+++ Document

Offline seleniumlibrary installer

Using the command:
pip3 install robotframework-seleniumlibrary

The above command tries to connect to the internet, is it trying to download some dependencies for seleniumlibrary? What are all the dependencies required?

The host I am trying to install on has no network connections.

Hi Hiep,

That command will try to connect to pypi.org to download the files needed to install the seleniumlibrary library for robotframework, initially it will download these whl and tar.gz files and then if there are any dependancies it will try to download those as well.

Most pip packages come from pypi.org so it’s a host you probably want to allow if you are doing anything with python or robot framework.

Dave.

Hi Hiep,

I just saw you are trying to install Offline, I’ve never tried this, it could be quite challenging.

From this we can see the dependancies for robotframework-seleniumlibrary are:

I included links to those modules for you, but not sure if they also have dependancies?

But that’s only half the story, then you will need a browser and a web driver so selenium can “talk” to the browser, the web driver you need will depend on the browser you are planning to use.

Is there no way you can get a firewall rule to allow your test machines to at least access pypi.org? it will make your life much easier.

Hope that helps get you started.

I’ll try to help if you get stuck, just reply on this thread.

Dave.

It looks like the dependancies for robotframework-pythonlibcore are:
invoke >= 0.20
rellu >= 0.6
twine
wheel
ytest
pytest-cov
pytest-mockito
robotstatuschecker
flake8

and for selenium are:
“dependencies”: {
@apollo/client”: “^3.3.20”,
@material-ui/core”: “^4.11.4”,
@material-ui/icons”: “^4.11.2”,
@novnc/novnc”: “^1.2.0”,
@types/react”: “^17.0.11”,
@types/react-dom”: “^17.0.7”,
@types/react-modal”: “^3.12.0”,
@types/react-router-dom”: “^5.1.7”,
“clsx”: “^1.1.1”,
“graphql”: “^15.5.0”,
“graphql.macro”: “^1.4.2”,
“jszip”: “^3.5.0”,
“pretty-ms”: “^7.0.1”,
“react”: “^17.0.1”,
“react-dom”: “^17.0.1”,
“react-modal”: “^3.14.3”,
“react-router-dom”: “^5.2.0”,
“react-scripts”: “^4.0.3”,
“rimraf”: “^2.7.1”,
“source-map-explorer”: “^2.5.2”,
“tmp”: “^0.2.1”,
“ws”: “^7.4.6”

++++++
+++ Dataset content

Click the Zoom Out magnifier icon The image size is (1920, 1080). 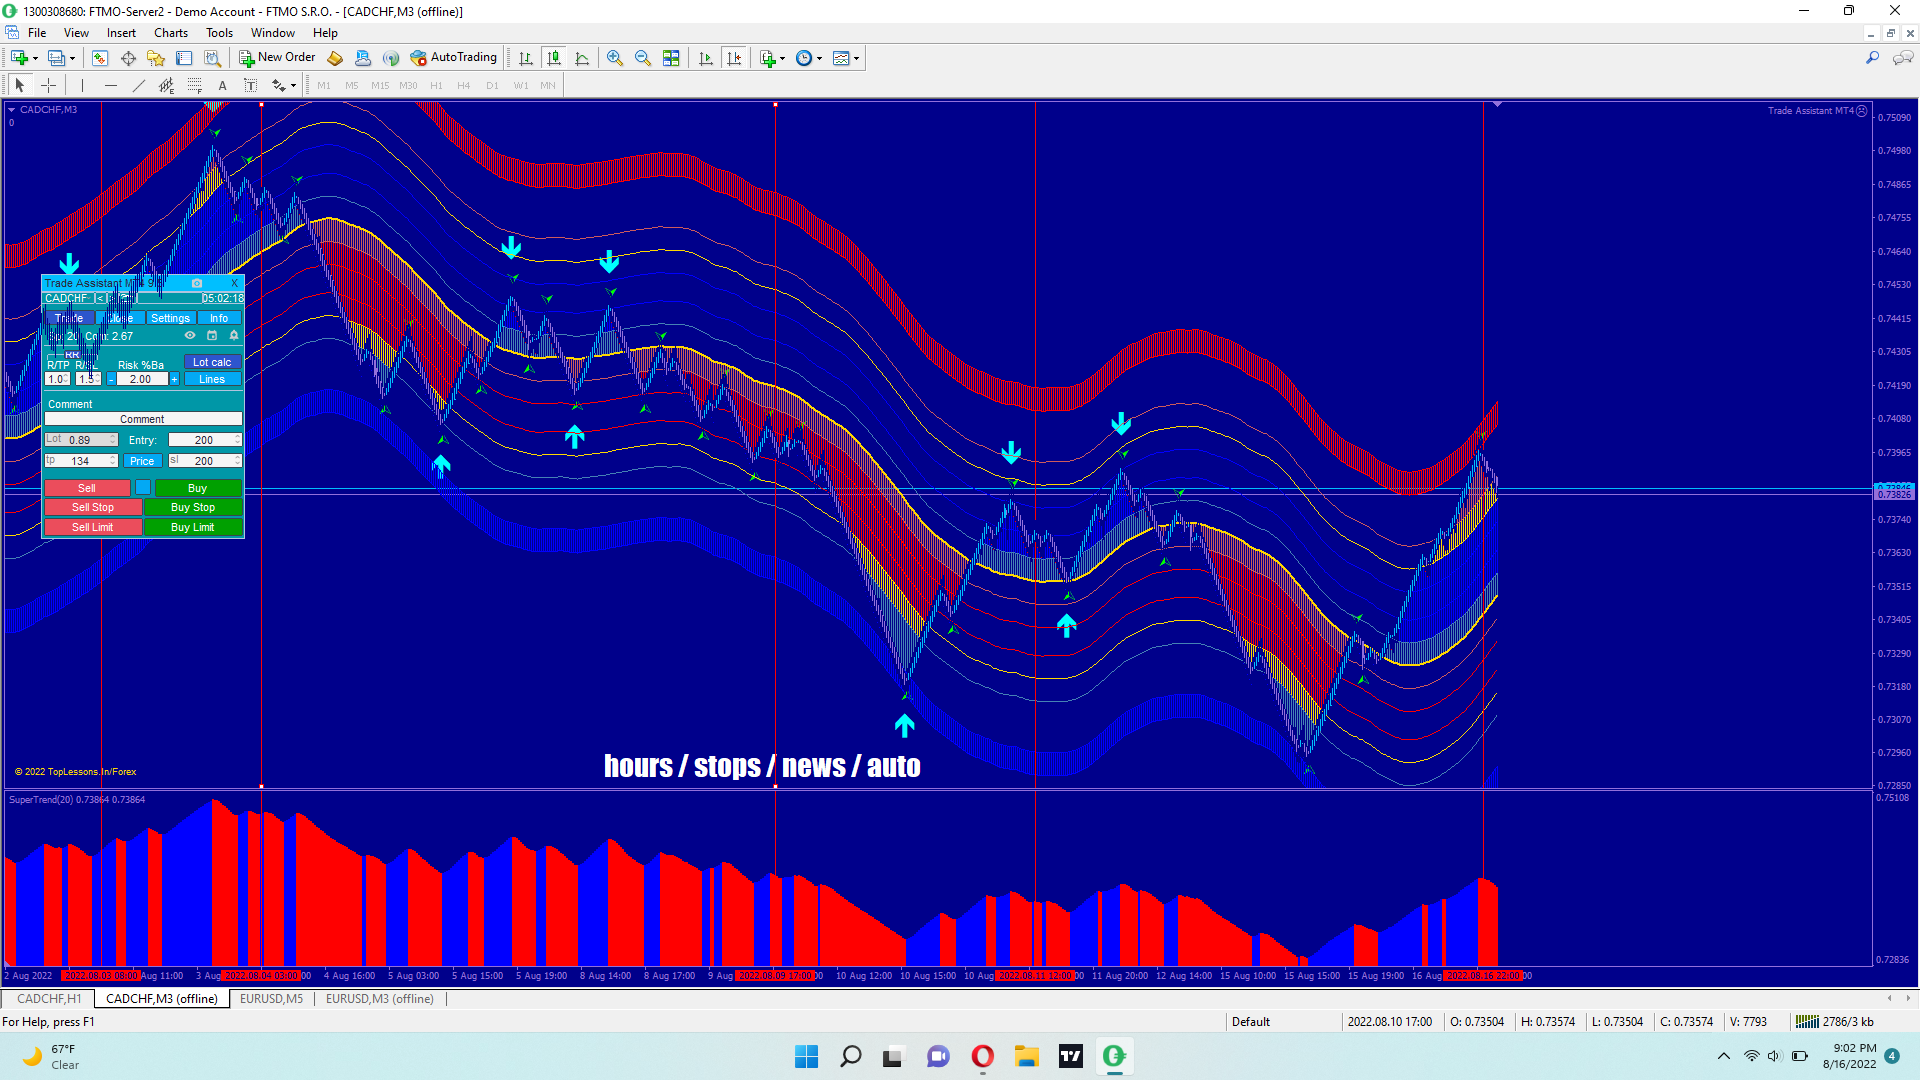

++++++

**Problem A:** In the SeleniumLibrary thread, list the name of every package in the selenium dependency list that begins with "react".
**Problem B:** Please resume the SeleniumLibrary thread from where it stops.
The data has no connection to the SeleniumLibrary thread.

**Output A:** react, react-dom, react-modal, react-router-dom, react-scripts

**Output B:**
}

as you can see this could go on for quite a while as you find all the dependancies for the dependancies.

Dave.

thanks, I was about to post, what is the dependencies for pythonlibcore, because when I ran the install it tries to connect to the net.

I agree the list can become long. I had the same issue when tried to install RIDE offline, but that dependency list isnt that extensive.

Basically you need to go to https://pypi.org/ for each module, find the module, go to it’s homepage (often a github link) and then find in the code the file that lists the dependencies.

That’s how I got these for you, unfortunately I don’t know of a better way to do offline installs of python packages.

What’s the reason you need to do the offline install? is there really no way your test machine can be networked?

Dave.

total offline install required.

The other thing to consider, is if you are going to need to install these things on multiple test machines in your environment?

There is an option for an alternate repository so you might want to set up a webserver in your test lab, and point pip to it, then just mirror pypi.org to your web server.

Not sure if that’s an option, but just trying to offer ideas to make life easier for you.

Dave.

Help much appreciated Dave. Network firewall preventing internet download so unfortunately have to install offline.
Installation only on a single machine for now

Ok, well good luck hope you get it working.

Dave.

Is there a way to save all the dependencies in a folder. Then get force the install to look into that folder.
When I try to install the dependencies individually I am running into the issue where the dependencies have a certain order.

" There is an option for an alternate repository so you might want to set up a webserver in your test lab, and point pip to it, then just mirror pypi.org to your web server."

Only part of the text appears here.